# FR: je (le) leur ai dit, je (le) lui ai donné - omission du pronom COD devant un pronom COI



## Sam302

Bonjour,

I lived in France long ago and continue to consume a lot of French media, and somehow this question has only occurred to me now:
In certain double object pronoun constructions, do the French routinely "swallow" the direct object pronoun, for example saying *"Je leur a dit"* instead of *Je le leur ai dit*.  Or *"Je lui ai donné" *instead of *Je le lui ai donné*.  I heard both these examples recently in the same (French) movie.  Obviously in rapid speech random things inevitably get swallowed, but I'm wondering if this is a "standard" oral practice with these specific double pronouns.  

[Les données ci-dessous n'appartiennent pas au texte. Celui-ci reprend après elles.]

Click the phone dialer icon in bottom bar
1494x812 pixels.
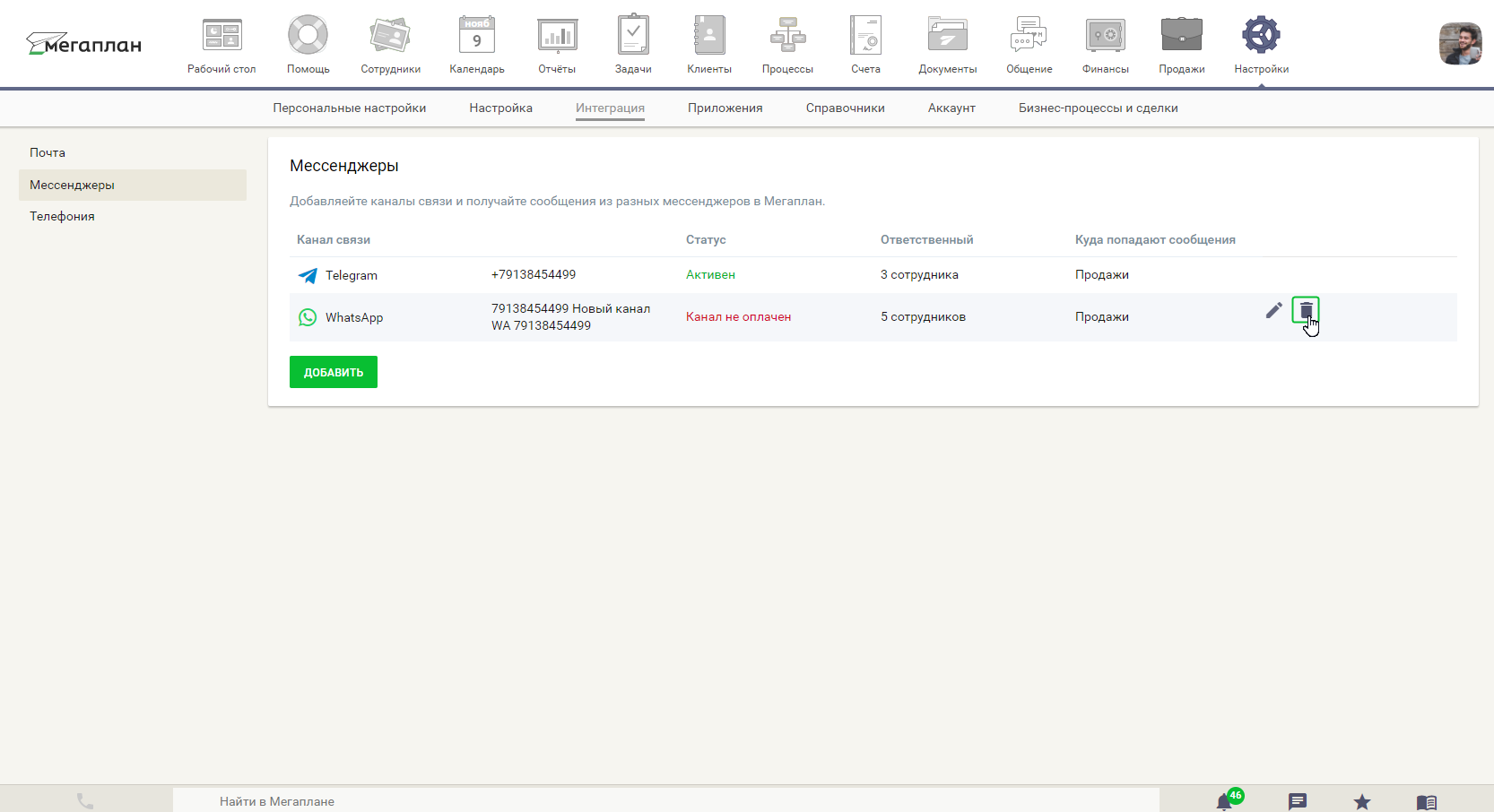click(85, 801)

Merci beaucoup d'avance, tout commentaire est le bienvenu!


----------



## Maître Capello

The direct object pronoun is indeed often swallowed up colloquially when there is also an indirect object pronoun.


----------



## jekoh

Under no circumstance would I ever say _Je le lui ai donné_. Omission of the object pronoun is not limited to spoken language (let alone to "rapid speech"), see examples here : Le Bon usage


----------



## snarkhunter

Maître Capello said:


> The direct object pronoun is indeed often swallowed up colloquially when there is also an indirect object pronoun.


It does not make much difference anyway: If there is a pronoun, this means the related noun was made clear before (or it should have been), so what this refers to should still be quite obvious and make the direct object pronoun almost superflous here.


----------



## Maître Capello

jekoh said:


> Under no circumstance would I ever say _Je le lui ai donné_.

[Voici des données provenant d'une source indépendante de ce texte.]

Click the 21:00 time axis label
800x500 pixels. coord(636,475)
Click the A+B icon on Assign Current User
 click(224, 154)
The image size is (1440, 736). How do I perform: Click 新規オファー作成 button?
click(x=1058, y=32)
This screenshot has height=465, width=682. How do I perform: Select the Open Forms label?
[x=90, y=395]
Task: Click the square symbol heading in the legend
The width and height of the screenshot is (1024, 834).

Probably not, as it would be quite a mouthful, but would I be wrong in assuming you may say, _J'le lui ai donné_?

As far as I'm concerned, I'd be more likely to say this than omitting the direct object pronoun.


----------



## Sam302

jekoh said:


> Under no circumstance would I ever say _Je le lui ai donné_. Omission of the object pronoun is not limited to spoken language (let alone to "rapid speech"), see examples here : Le Bon usage


I have to say that I am completely stunned by this news -- I should add, very pleasantly stunned!  I have done a lot of academic tutoring over the years, and every (American and British) textbook I've used has an obligatory chapter on exactly such double object pronoun constructions, which were impossible for my students to learn, because as you know the sequencing changes for the third person (the sequencing charts were another ridiculous feature).  Yet I never thought to wonder whether these were actually used in the real world!


----------



## snarkhunter

Sam302 said:


> I have to say that I am completely stunned by this news -- I should add, very pleasantly stunned!

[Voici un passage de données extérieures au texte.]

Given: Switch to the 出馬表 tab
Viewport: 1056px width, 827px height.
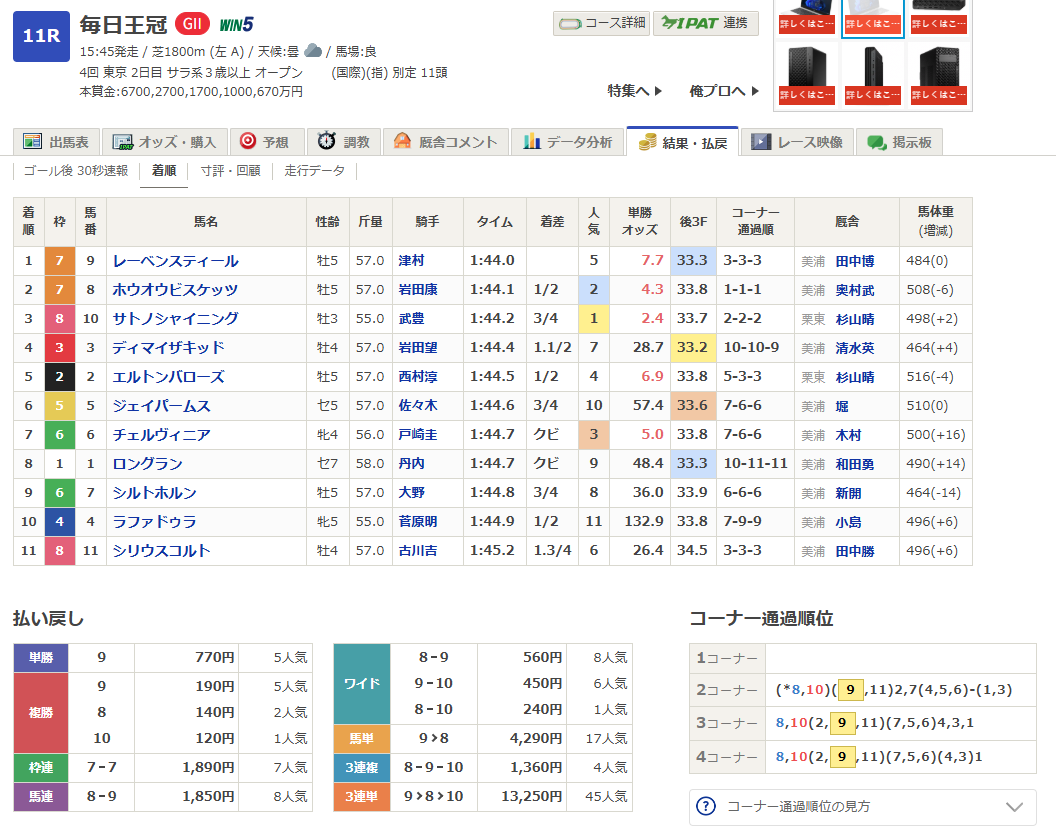Looking at the screenshot, I should [x=57, y=142].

... and so am I, but I still beg to disagree.
It depends on who would be saying this (... context?): While many people might (or will) swallow part of the sentence, some will make sure they pronounce every single syllable.


----------



## Sam302

Interesting! I have read the passage in Grevisse supporting jekoh's claim. Perhaps just one of those old formalities which survive and persist in certain contexts?
Edit: I meant to say a grammatical formality, and I certainly don't mean "old" in a negative sense 😉



jekoh said:


> Under no circumstance would I ever say _Je le lui ai donné_. Omission of the object pronoun is not limited to spoken language (let alone to "rapid speech"), see examples here : Le Bon usage


Hmm, the more I think about this the more questions I have: Is this also the case for single verb constructions? Because omitting the le in "Je le lui donne" would seem odd to me.


----------



## Maître Capello

Yes, the omission is also possible and relatively common for simple tenses, e.g., _Je *[le]* lui donne_.


----------



## jekoh

Maître Capello said:


> Probably not, as it would be quite a mouthful, but would I be wrong in assuming you may say, _J'le lui ai donné_?


I would be even less likely to say that. To me _Je le lui ai donné_ is quite formal so it doesn't really work with the elision _J'le_. 



snarkhunter said:


> ... and so am I, but I still beg to disagree.
> It depends on who would be saying this (... context?): While many people might (or will) swallow part of the sentence, some will make sure they pronounce every single syllable.


When you say the sentence _Je lui ai donné_, every syllable is pronounced, nothing is "swallowed", unless you pronounce it _J'lui. _I would also normally write _Je lui ai donné._

I can not imagine a work colleague on the phone saying _"Ok, je *le* lui dis"_, now that would be really odd.


----------



## Maître Capello

jekoh said:


> To me _Je le lui ai donné_ is quite formal


Formal?  To me, it is just plain, standard French.



jekoh said:


> When you say the sentence _Je lui ai donné_, every syllable is pronounced, nothing is "swallowed", unless you pronounce it _J'lui._


My guess is that most native French speakers would make the elision and say _j'lui_ instead of _je lui_.


----------



## jekoh

Yes, _J'lui_ is more likely, but in any case the direct object pronoun is not swallowed. _Je lui donne_ is not _Je le lui donne_ badly pronounced.

Let's agree to disagree on the formality of _Je le lui donne._ To me it is indeed formal, while the normal form (_registre courant_) is _Je lui donne_.


----------



## snarkhunter

jekoh said:


> I can not imagine a work colleague on the phone saying _"Ok, je *le* lui dis"_, now that would be really odd.


.... I can only feel sorry for you (and for your colleague), then.


----------



## Bezoard

Pour ma part, j'écrirais sans avoir l'impression de verser dans le formalisme "_je le lui dis_", mais je prononcerais au téléphone encore plus simplement "_j'ui dis_".


----------



## Sam302

Intéressant, merci pour ces précisions. Pourquoi précisément le choix du téléphone comme contexte? Et je vois que vous n'êtes pas le premier a faire ce choix ici.


----------



## Bezoard

J'ai juste repris l'exemple du téléphone qui a été donné. Mais il me semble qu'au téléphone, effectivement, on a (j'ai ?) tendance à utiliser une forme très orale du discours, souvent rapide. C'est tout le contraire d'une langue surveillée, dans laquelle je pourrais très bien dire "je le lui dis" (une langue orale très surveillée ressemblerait à ma langue écrite).


----------



## snarkhunter

Bezoard said:


> Mais il me semble qu'au téléphone, effectivement, on a (j'ai ?) tendance à utiliser une forme très orale du discours, souvent rapide.


... Je serais pour ma part tenté de croire que cela dépend avant tout de notre interlocuteur et qu'on a souvent tendance à adapter notre niveau de langage à celui des gens à qui l'on s'adresse. C'est un phénomène pour ainsi dire inconscient.

Pour sûr.


----------



## Bezoard

C'est en partie vrai, mais le fait qu'au téléphone on ne voie pas son interlocuteur ni ses difficultés à comprendre peut entraîner (chez moi en tout cas) une accélération du débit sauf si je me surveille.


----------